Copy each line of the following data that contains "Identify".

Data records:
········

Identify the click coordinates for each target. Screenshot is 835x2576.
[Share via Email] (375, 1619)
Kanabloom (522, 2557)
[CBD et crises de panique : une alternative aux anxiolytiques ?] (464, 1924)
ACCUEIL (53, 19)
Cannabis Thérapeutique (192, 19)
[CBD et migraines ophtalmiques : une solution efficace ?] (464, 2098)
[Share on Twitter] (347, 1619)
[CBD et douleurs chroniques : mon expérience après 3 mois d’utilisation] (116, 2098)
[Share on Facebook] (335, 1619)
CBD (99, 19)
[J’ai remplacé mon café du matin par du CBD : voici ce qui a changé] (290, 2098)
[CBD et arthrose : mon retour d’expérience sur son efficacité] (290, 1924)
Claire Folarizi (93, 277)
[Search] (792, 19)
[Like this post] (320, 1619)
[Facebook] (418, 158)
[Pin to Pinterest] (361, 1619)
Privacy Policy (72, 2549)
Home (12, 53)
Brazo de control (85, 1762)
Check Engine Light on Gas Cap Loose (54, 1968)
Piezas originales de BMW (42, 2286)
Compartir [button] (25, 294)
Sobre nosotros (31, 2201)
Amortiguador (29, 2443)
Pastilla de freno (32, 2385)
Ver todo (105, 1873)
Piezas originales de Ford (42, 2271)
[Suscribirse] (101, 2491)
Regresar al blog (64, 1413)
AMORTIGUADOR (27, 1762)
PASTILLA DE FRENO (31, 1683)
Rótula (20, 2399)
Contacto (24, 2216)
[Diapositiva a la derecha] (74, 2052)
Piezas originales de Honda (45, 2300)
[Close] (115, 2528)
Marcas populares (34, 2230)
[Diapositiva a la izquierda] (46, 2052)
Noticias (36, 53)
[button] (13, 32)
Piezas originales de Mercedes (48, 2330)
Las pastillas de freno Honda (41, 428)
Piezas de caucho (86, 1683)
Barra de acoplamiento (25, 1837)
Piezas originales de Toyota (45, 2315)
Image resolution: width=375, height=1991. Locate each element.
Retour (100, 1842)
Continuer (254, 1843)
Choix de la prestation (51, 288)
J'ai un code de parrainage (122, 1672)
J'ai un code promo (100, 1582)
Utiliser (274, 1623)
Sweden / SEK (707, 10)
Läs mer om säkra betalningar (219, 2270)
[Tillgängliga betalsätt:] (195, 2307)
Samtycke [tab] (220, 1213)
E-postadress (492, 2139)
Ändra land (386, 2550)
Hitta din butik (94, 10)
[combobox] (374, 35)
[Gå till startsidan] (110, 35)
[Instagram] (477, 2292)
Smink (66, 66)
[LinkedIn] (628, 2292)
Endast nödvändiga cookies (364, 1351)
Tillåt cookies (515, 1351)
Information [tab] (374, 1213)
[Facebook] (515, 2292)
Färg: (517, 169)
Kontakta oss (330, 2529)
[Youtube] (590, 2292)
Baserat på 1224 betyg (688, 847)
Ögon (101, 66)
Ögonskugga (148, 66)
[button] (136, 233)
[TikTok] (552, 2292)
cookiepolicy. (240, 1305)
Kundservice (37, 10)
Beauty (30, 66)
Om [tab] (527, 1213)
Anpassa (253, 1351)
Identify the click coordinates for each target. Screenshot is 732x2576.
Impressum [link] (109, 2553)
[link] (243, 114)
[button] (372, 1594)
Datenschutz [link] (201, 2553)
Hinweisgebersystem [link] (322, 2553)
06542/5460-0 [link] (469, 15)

········

Response:
Identify the click coordinates for each target. Screenshot is 835x2576.
Identify the click coordinates for each target. Screenshot is 732x2576.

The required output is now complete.